◆ **Brief**: Every line in the data below that has the word "target" should be returned.

◆ **Supplied entries**:
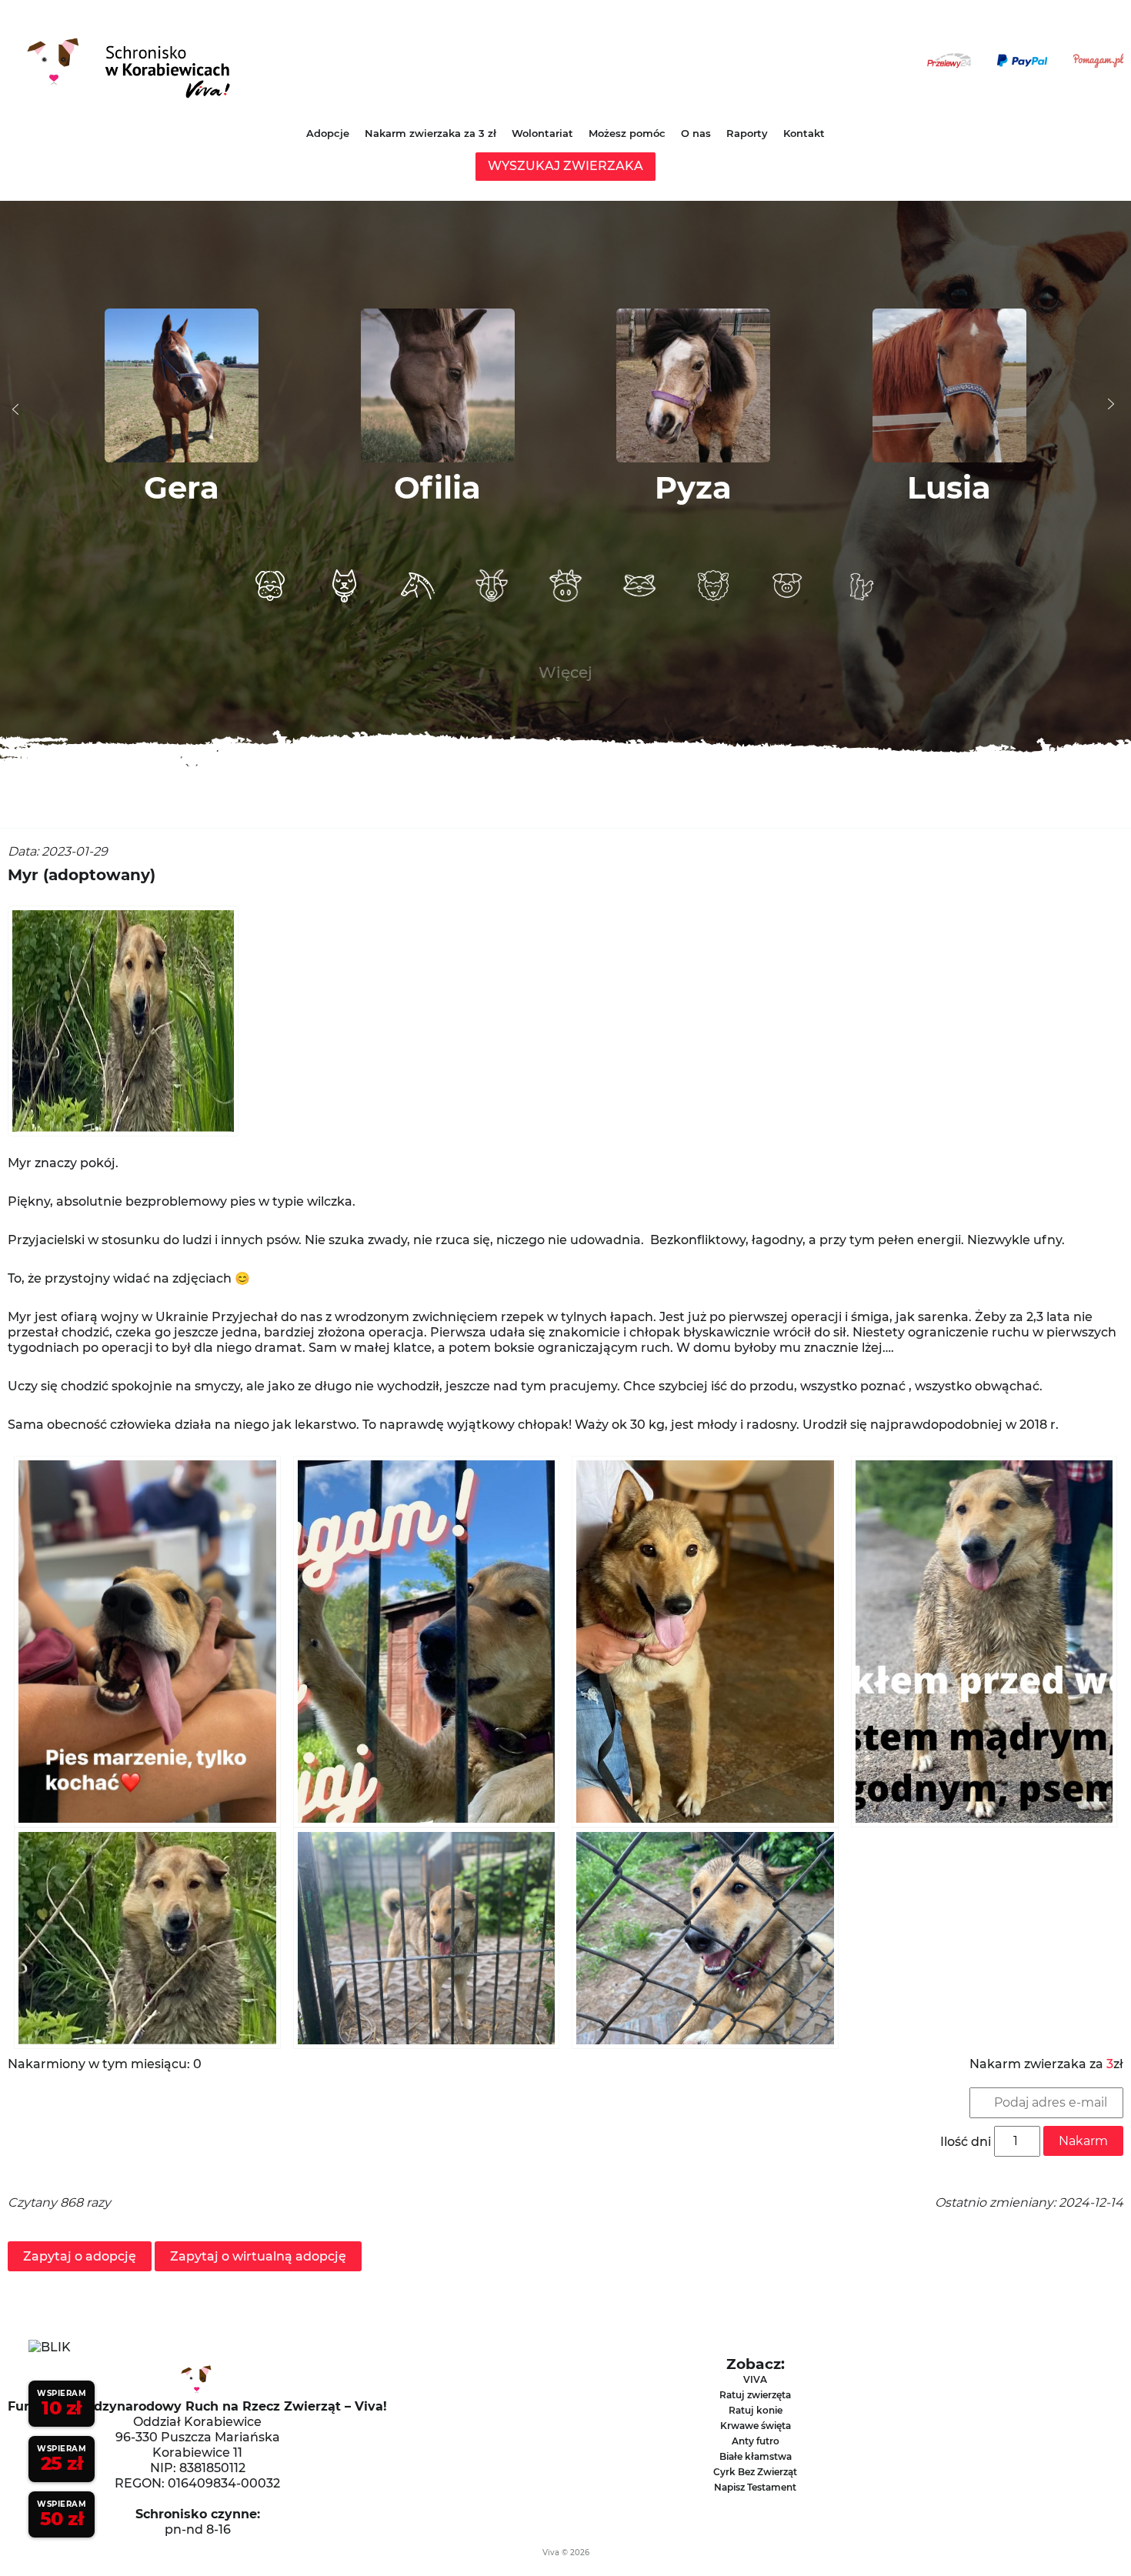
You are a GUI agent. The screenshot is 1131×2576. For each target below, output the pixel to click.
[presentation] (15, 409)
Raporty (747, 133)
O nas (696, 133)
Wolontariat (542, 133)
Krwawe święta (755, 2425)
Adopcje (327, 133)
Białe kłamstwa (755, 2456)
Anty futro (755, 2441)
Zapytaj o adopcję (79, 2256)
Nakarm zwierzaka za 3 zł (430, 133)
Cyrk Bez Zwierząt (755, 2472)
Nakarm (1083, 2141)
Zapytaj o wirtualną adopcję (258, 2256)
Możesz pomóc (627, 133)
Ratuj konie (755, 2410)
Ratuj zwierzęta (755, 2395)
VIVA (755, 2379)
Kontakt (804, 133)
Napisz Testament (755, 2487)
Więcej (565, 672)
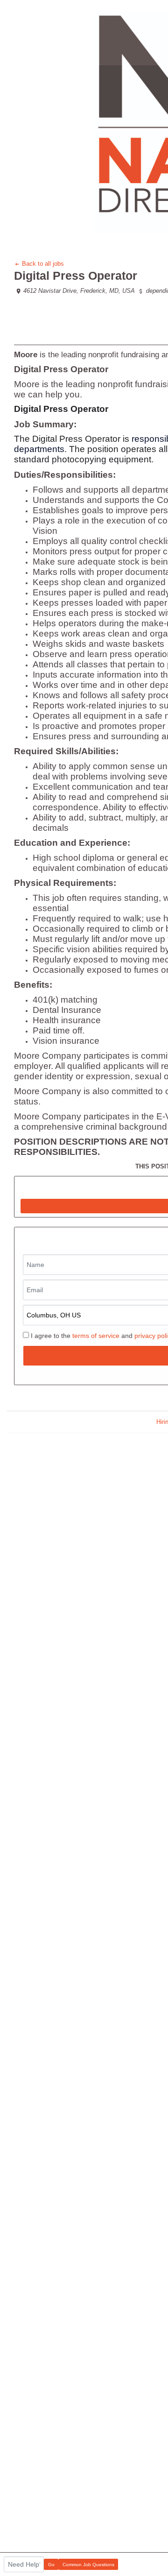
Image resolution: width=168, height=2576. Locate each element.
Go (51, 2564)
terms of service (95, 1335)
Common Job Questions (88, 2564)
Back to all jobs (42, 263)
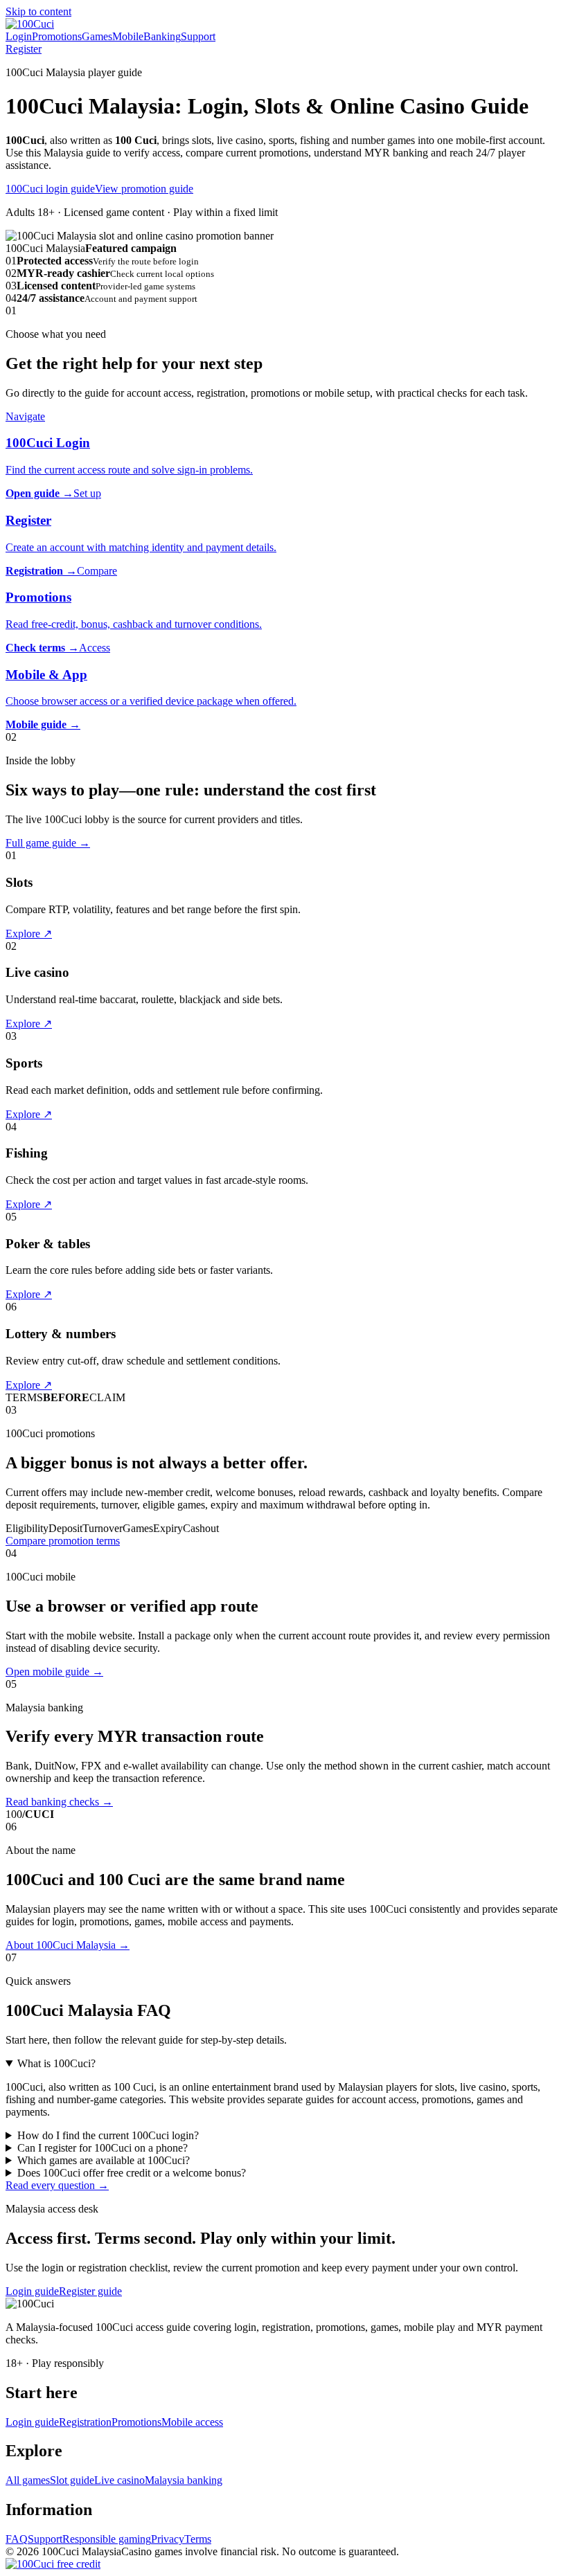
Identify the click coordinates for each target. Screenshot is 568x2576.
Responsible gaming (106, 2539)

◆ **Response box**:
You are a GUI agent. The screenshot is 1131×2576. For each target below, output the pixel to click.
Identify the click coordinates for each target. Screenshot is 568x2576.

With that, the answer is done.